Task input: Begin
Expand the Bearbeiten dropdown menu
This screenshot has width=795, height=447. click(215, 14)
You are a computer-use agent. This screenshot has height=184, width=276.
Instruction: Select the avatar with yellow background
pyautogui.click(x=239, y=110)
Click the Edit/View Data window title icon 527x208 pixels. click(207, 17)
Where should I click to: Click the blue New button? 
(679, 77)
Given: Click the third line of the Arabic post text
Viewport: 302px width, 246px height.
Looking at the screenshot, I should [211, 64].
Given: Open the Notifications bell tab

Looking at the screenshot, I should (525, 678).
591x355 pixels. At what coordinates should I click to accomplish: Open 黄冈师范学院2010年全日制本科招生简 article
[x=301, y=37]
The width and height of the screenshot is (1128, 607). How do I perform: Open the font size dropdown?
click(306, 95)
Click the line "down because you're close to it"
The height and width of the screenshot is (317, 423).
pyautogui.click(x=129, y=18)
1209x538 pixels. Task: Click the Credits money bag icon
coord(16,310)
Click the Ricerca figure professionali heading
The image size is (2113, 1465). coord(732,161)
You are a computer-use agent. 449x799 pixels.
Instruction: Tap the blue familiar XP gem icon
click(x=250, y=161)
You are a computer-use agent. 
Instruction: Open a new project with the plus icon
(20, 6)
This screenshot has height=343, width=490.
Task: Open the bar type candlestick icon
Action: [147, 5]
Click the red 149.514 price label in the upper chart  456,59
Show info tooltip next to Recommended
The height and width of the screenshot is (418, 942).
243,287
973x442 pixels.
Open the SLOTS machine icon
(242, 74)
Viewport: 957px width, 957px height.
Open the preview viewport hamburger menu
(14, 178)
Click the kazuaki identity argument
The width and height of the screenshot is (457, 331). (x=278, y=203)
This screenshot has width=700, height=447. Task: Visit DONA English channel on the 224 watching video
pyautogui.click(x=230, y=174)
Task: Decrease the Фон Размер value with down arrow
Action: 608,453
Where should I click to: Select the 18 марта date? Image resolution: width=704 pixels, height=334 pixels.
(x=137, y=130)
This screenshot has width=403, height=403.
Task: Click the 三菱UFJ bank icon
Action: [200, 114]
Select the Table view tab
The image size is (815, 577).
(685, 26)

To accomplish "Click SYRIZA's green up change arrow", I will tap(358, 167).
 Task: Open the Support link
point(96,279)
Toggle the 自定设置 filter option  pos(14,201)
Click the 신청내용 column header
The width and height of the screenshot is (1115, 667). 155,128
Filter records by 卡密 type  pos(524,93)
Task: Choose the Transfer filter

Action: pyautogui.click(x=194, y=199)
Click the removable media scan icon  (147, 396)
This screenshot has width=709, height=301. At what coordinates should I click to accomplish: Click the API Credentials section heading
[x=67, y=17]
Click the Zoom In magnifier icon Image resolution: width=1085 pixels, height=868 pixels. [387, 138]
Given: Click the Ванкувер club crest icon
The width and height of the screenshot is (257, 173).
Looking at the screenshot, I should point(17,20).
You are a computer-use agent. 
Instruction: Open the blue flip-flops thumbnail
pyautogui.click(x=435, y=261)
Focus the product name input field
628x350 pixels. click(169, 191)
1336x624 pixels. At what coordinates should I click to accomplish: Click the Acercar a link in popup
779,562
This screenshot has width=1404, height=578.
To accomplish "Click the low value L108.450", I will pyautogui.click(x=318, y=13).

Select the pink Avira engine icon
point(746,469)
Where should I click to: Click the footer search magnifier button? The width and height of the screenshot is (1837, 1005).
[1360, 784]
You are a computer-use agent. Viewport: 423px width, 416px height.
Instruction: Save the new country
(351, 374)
Task input: End
What the task asks | Each line in the entries above that includes the string "agent" adds to the count; state that count only.

Solution for this exercise | 5